= Description of the task =
Please pick out every line of the material below that contains the word "should", treating uppercase and lowercase as different, and copy each of those lines.

= Material for the task =
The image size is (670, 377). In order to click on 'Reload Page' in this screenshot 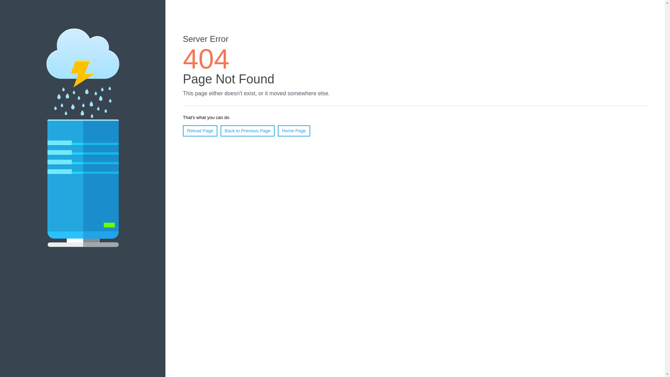, I will do `click(200, 130)`.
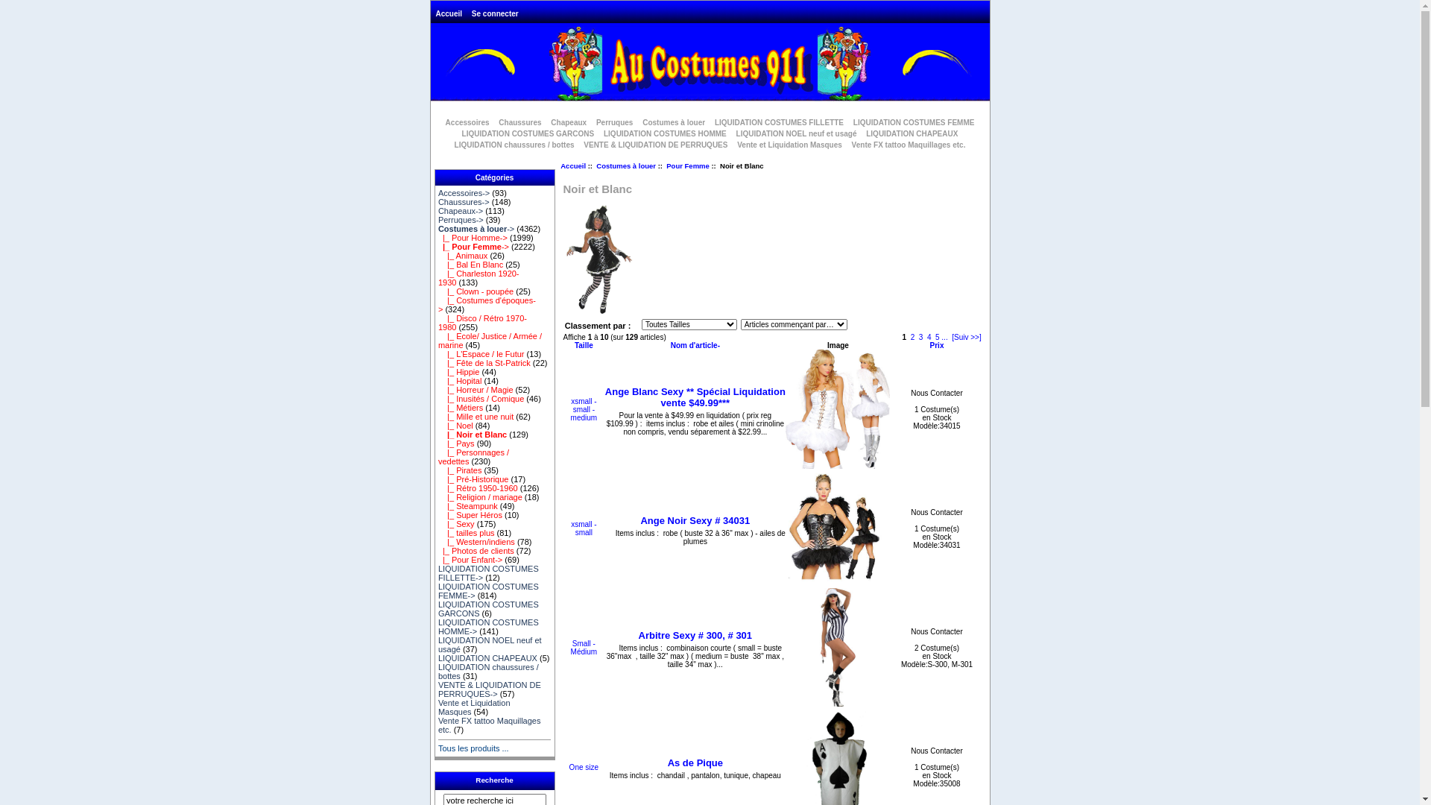  I want to click on 'Pour Femme', so click(686, 165).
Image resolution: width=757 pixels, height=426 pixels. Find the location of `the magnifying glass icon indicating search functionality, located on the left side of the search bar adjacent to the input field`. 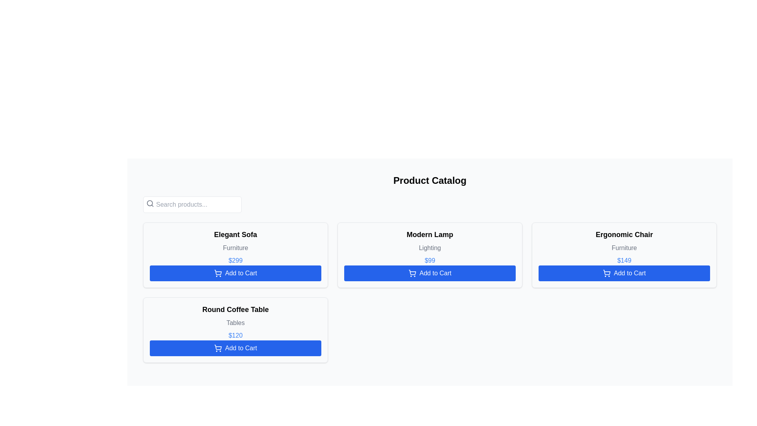

the magnifying glass icon indicating search functionality, located on the left side of the search bar adjacent to the input field is located at coordinates (150, 203).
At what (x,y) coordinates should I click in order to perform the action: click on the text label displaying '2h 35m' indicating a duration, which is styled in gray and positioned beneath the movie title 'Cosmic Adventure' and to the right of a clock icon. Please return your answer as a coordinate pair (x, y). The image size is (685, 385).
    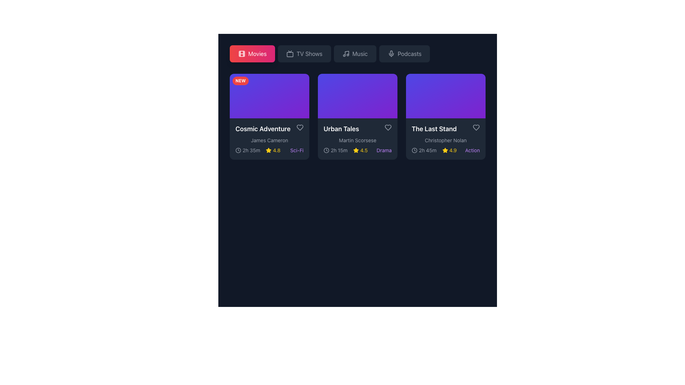
    Looking at the image, I should click on (251, 150).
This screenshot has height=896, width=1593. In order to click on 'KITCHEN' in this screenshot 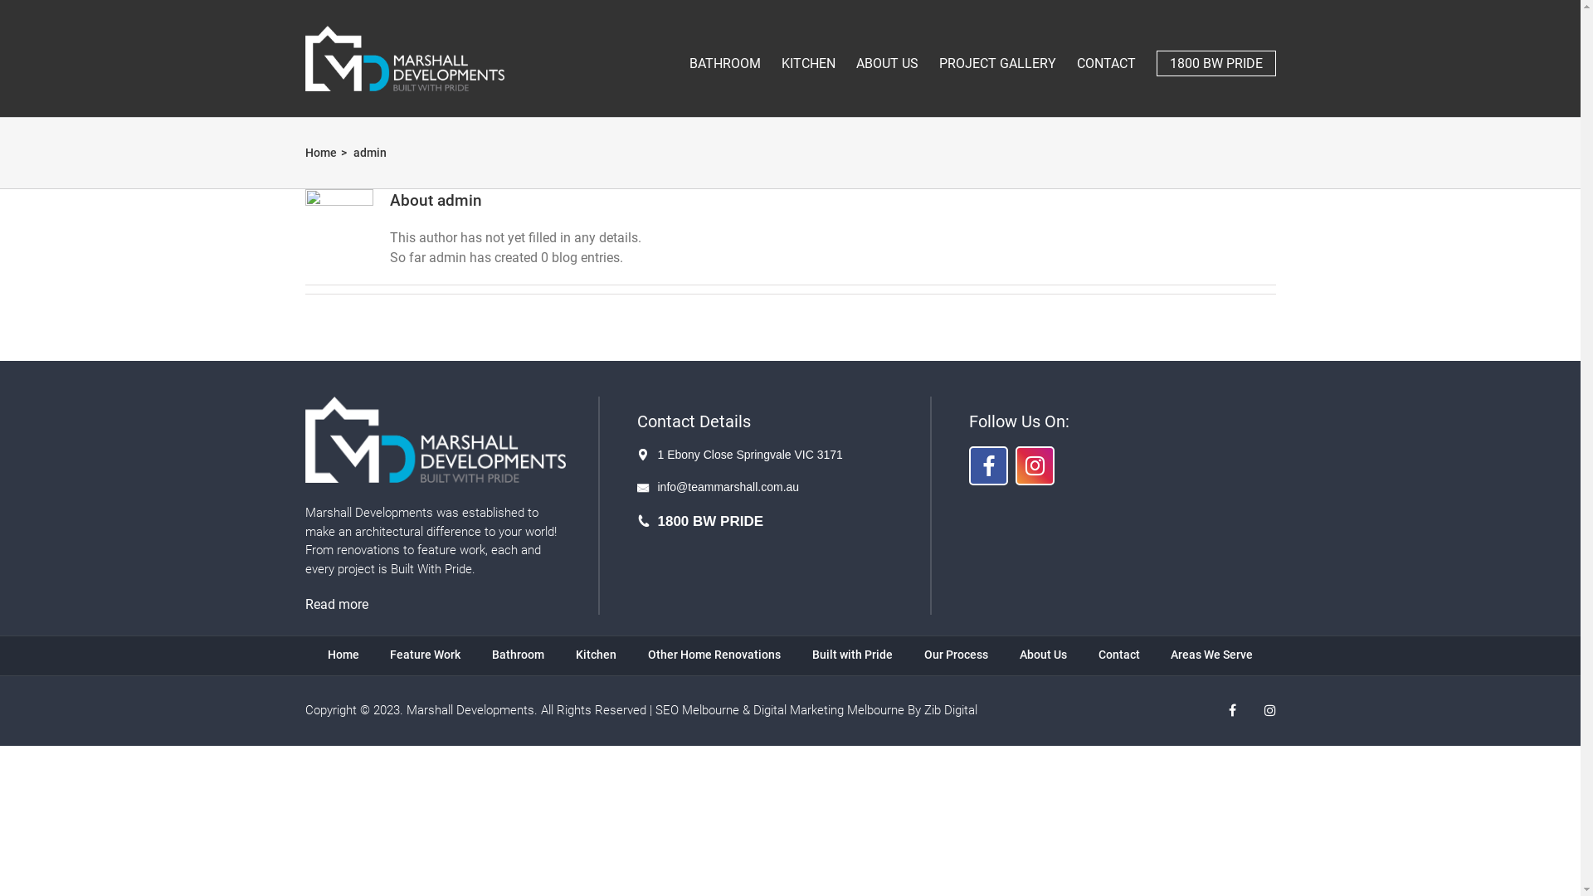, I will do `click(808, 53)`.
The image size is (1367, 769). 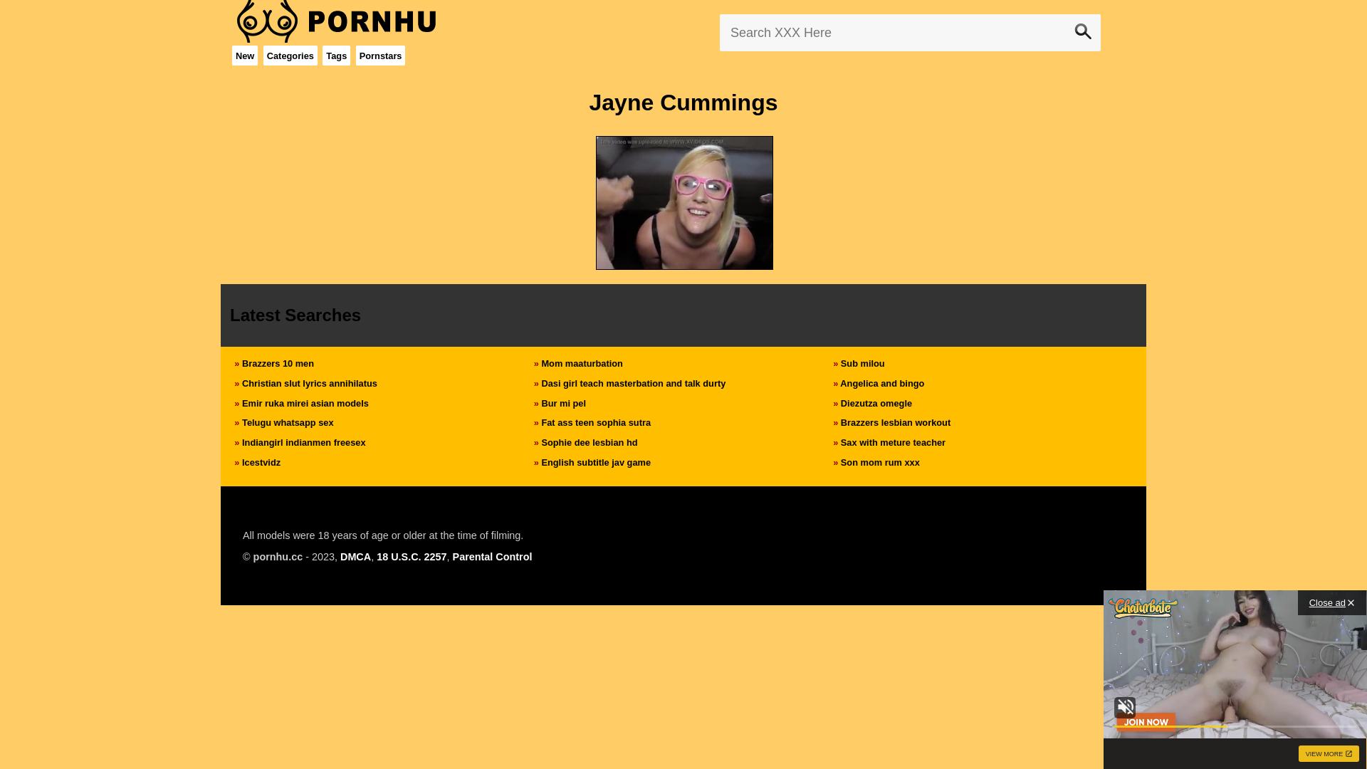 I want to click on 'Pornstars', so click(x=359, y=55).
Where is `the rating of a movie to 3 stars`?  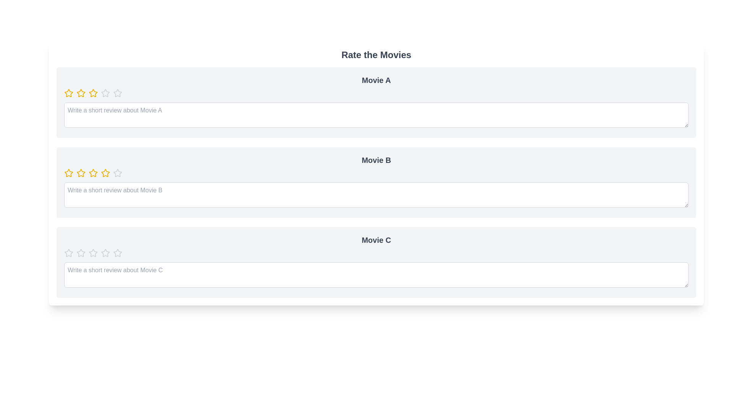
the rating of a movie to 3 stars is located at coordinates (93, 93).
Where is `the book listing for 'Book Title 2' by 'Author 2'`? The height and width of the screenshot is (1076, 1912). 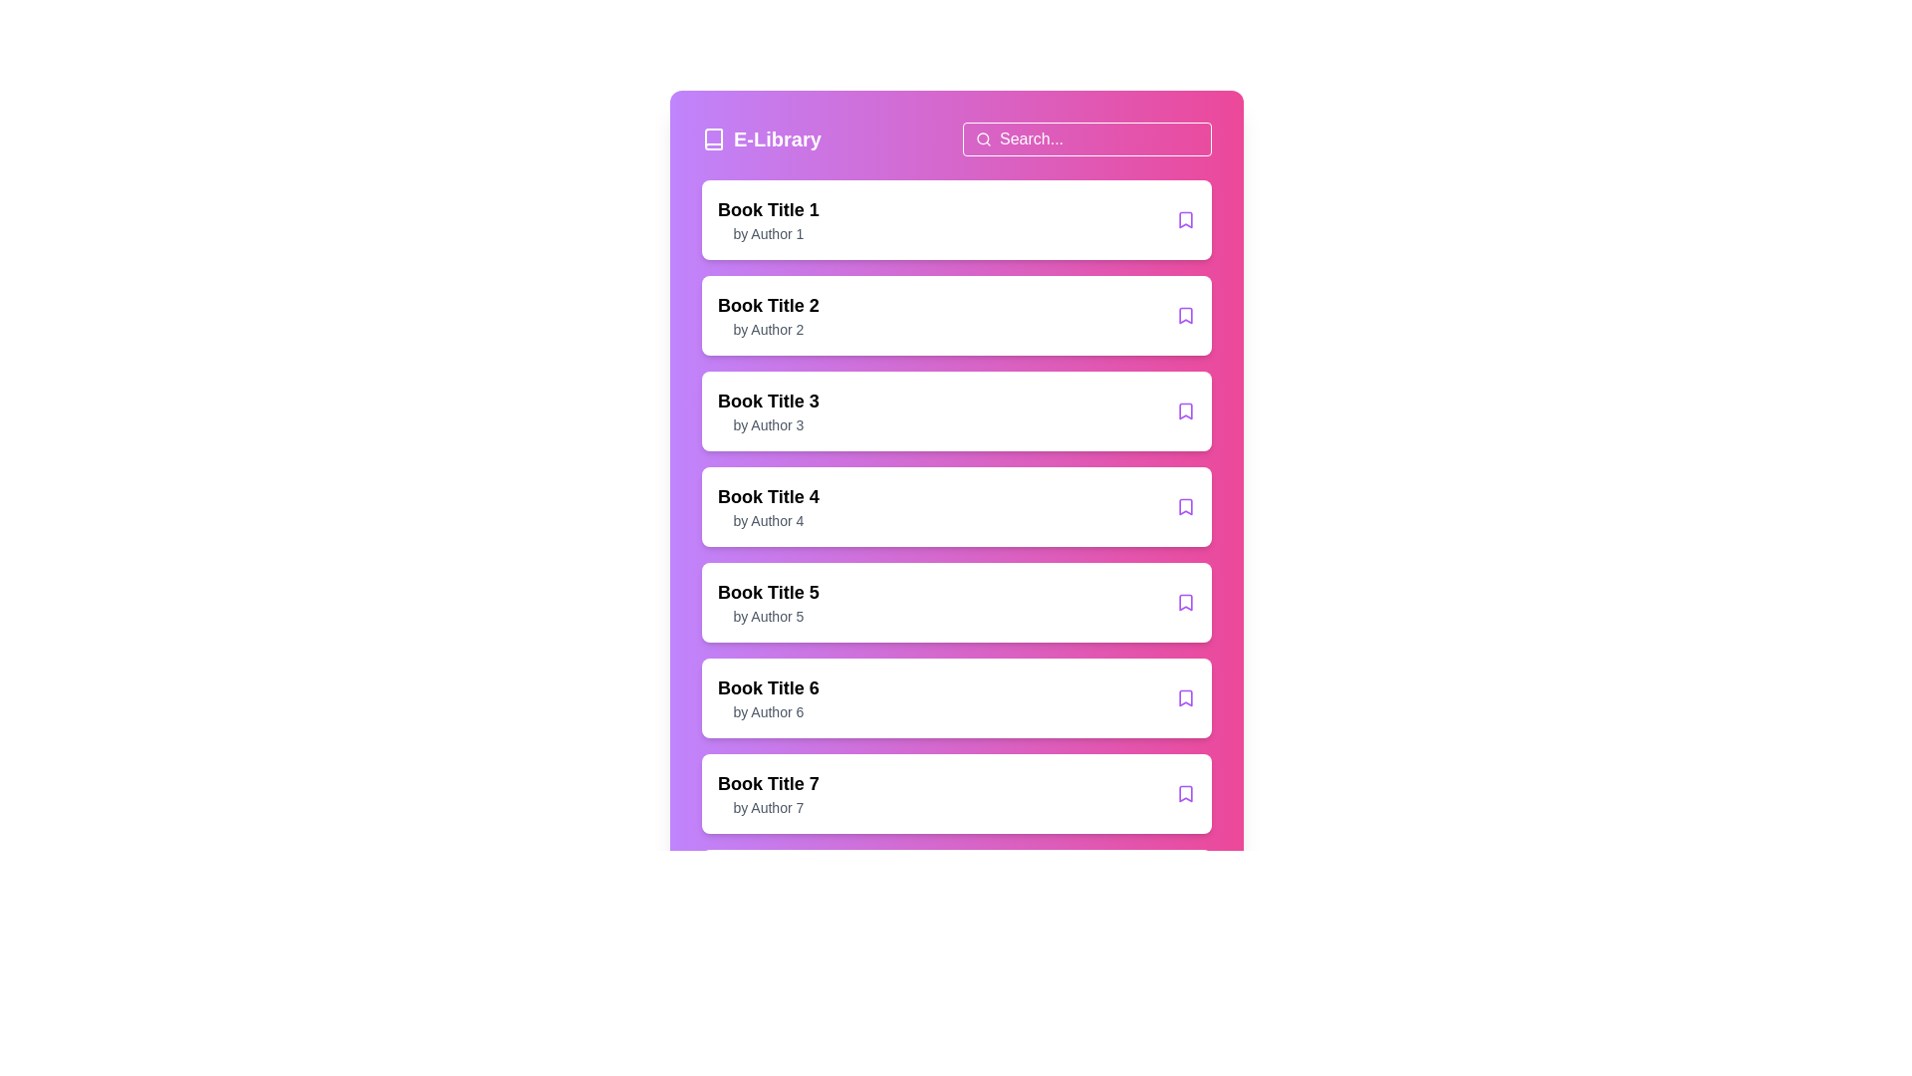
the book listing for 'Book Title 2' by 'Author 2' is located at coordinates (956, 314).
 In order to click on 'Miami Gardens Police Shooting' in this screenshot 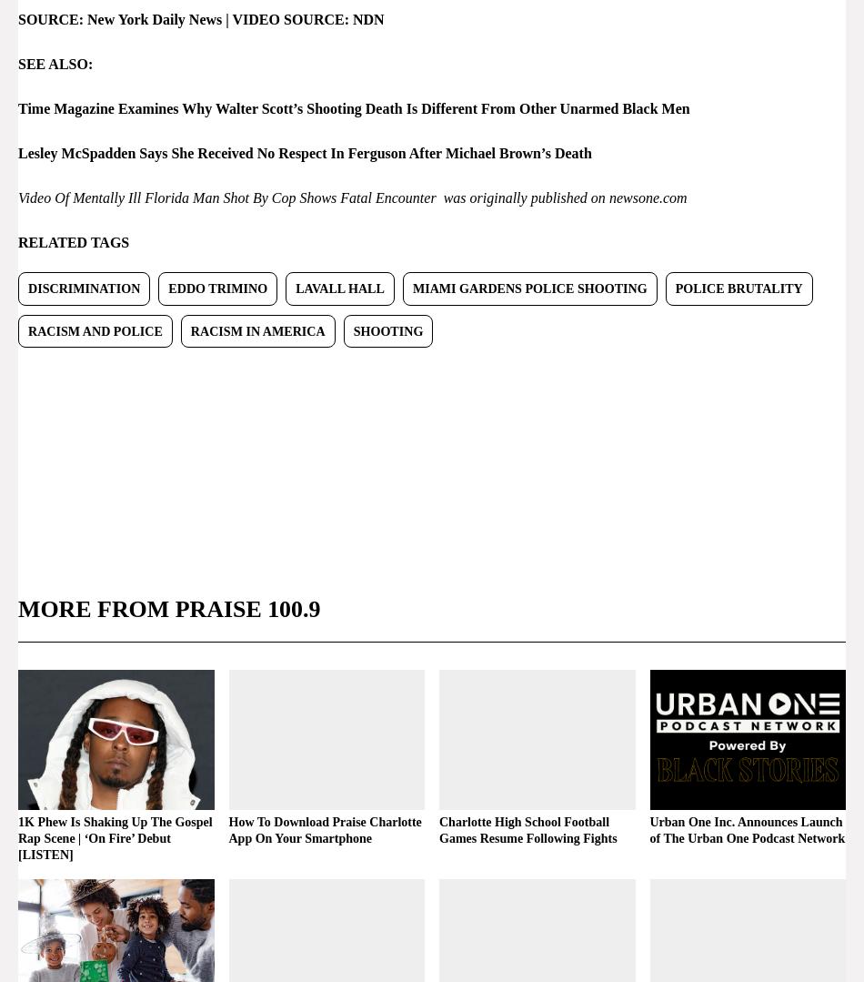, I will do `click(529, 287)`.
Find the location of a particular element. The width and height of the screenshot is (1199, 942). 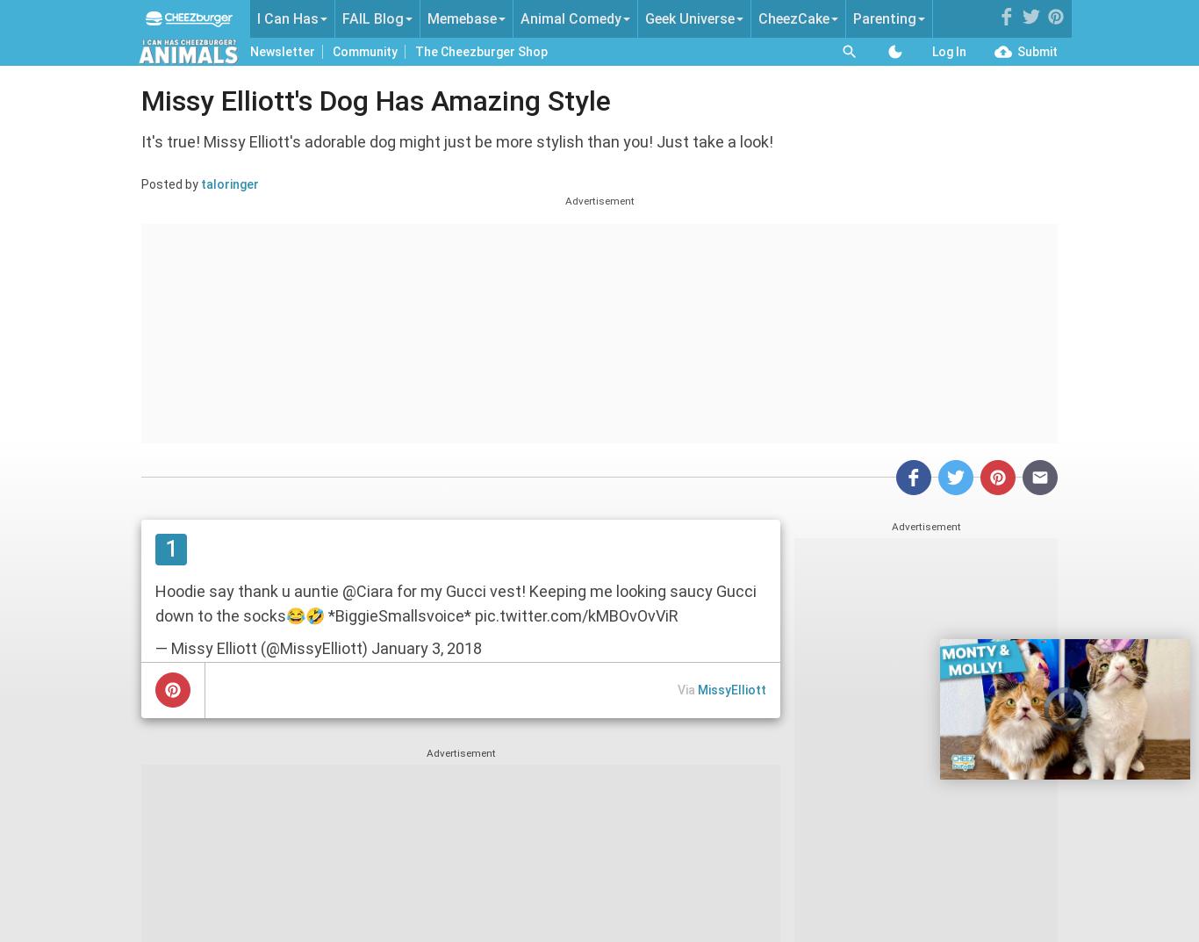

= Exercise output =
At what (x,y) coordinates should I click in order to perform the action: click on the text label displaying '2h 35m' indicating a duration, which is styled in gray and positioned beneath the movie title 'Cosmic Adventure' and to the right of a clock icon. Please return your answer as a coordinate pair (x, y). The image size is (685, 385).
    Looking at the image, I should click on (251, 150).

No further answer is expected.